··· ARTICLE ···

ROMANS: Angela Merkel just said, she was just speaking and she said we must assume this is a terrorist attack. She will go to the side of this jus utter carnage here. What we don't know, we know that someone is in the custody. In the Ankara attack, the gunman is dead. And there's really no question. You have video of him.
Here, there is someone who is in custody. It is going to be really compelling for the German populace who this person was, how recently this person came, if this person was a refugee. I mean, that's what already people are talking about. We don't know who the person is though.
GOHEL: Right. And keep in mind that social and ethnic tensions in Germany are currently very tense. They're running high. Ever since Angela Merkel allowed in over 1 million Syrian refugees, there has been this concern that it has created a degree of polarization inside the country.
[05:10:09] Ironically, groups like ISIS have tried to exploit those tensions. There's going to be an election next year in Germany. It's going to very much be effectively a referendum on whether Germany continues to support Chancellor Angela Merkel. And all it's going to take a sense of terrorism, and there has already been a spate of plots in Germany this year where you had refugees carrying attacks which is unfortunately been exploited by extremists on both the far right and also by ISIS as well.
MARQUEZ: Dr. Gohel, you are sitting in London, we are in New York, in both places, I think authorities ramped up security at similar Christmas markets. Germany, clearly, these markets are huge.

···

[WORK TO BE COMPLETED]:
Reproduce the news transcript above about the suspected terrorist attack in Germany word for word.

··· DATA EXTRACT ···

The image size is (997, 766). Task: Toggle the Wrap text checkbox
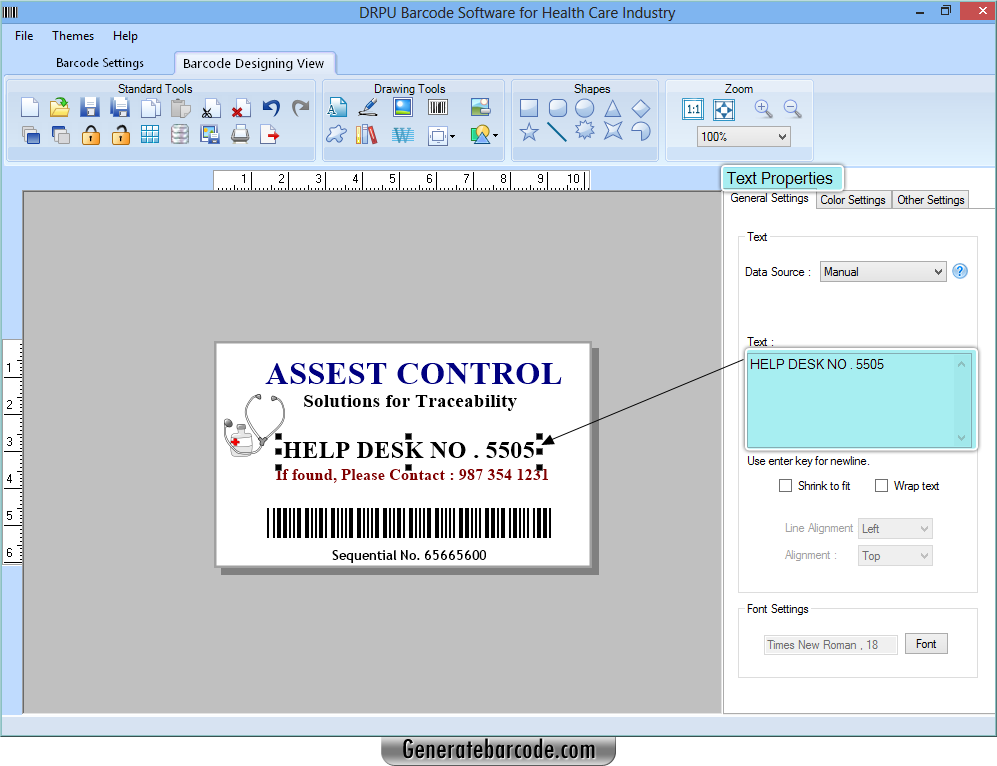pos(882,486)
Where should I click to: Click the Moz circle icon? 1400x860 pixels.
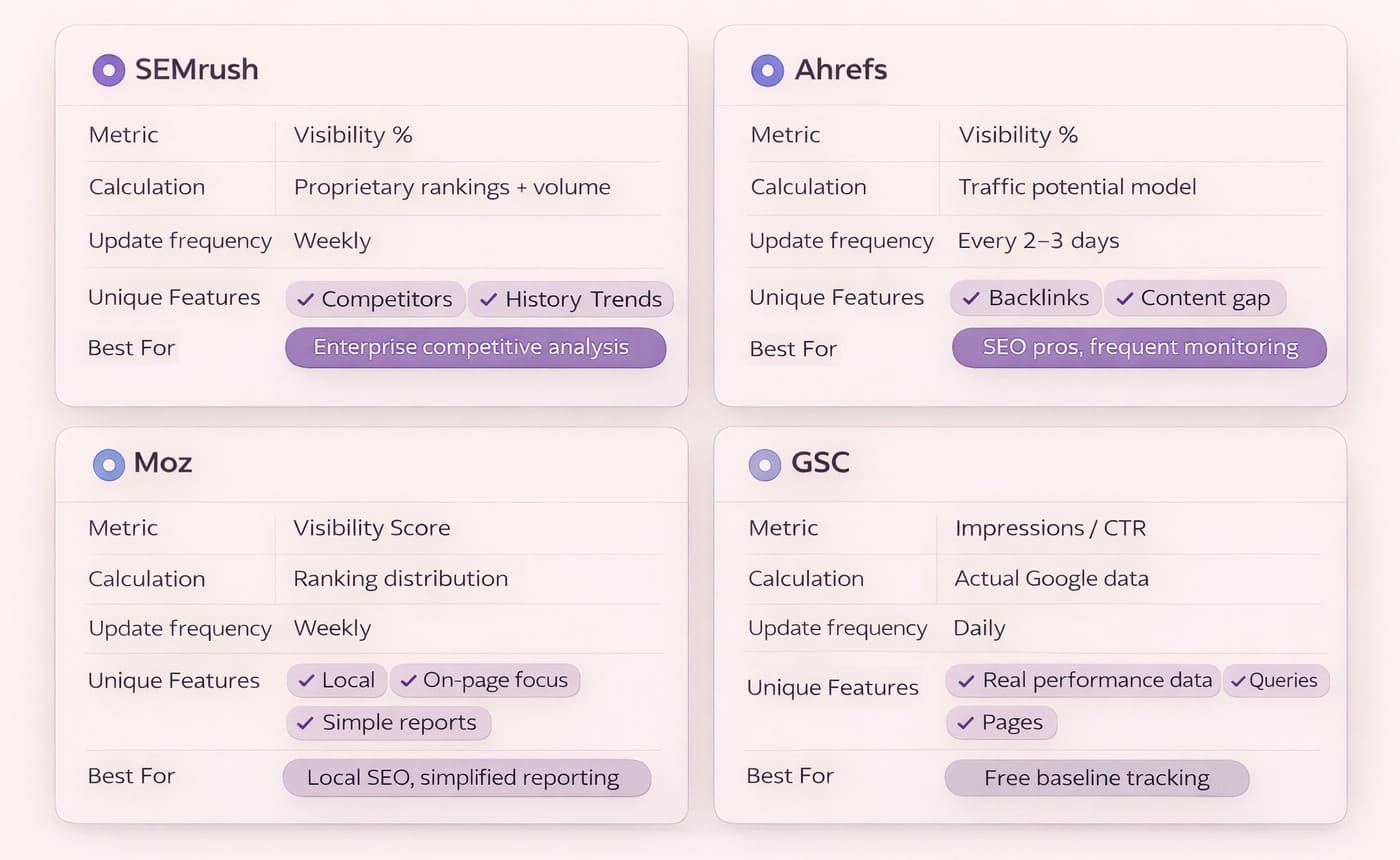(x=109, y=464)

···

[WORKED SOLUTION]:
ROMANS: Angela Merkel just said, she was just speaking and she said we must assume this is a terrorist attack. She will go to the side of this jus utter carnage here. What we don't know, we know that someone is in the custody. In the Ankara attack, the gunman is dead. And there's really no question. You have video of him.
Here, there is someone who is in custody. It is going to be really compelling for the German populace who this person was, how recently this person came, if this person was a refugee. I mean, that's what already people are talking about. We don't know who the person is though.
GOHEL: Right. And keep in mind that social and ethnic tensions in Germany are currently very tense. They're running high. Ever since Angela Merkel allowed in over 1 million Syrian refugees, there has been this concern that it has created a degree of polarization inside the country.
[05:10:09] Ironically, groups like ISIS have tried to exploit those tensions. There's going to be an election next year in Germany. It's going to very much be effectively a referendum on whether Germany continues to support Chancellor Angela Merkel. And all it's going to take a sense of terrorism, and there has already been a spate of plots in Germany this year where you had refugees carrying attacks which is unfortunately been exploited by extremists on both the far right and also by ISIS as well.
MARQUEZ: Dr. Gohel, you are sitting in London, we are in New York, in both places, I think authorities ramped up security at similar Christmas markets. Germany, clearly, these markets are huge.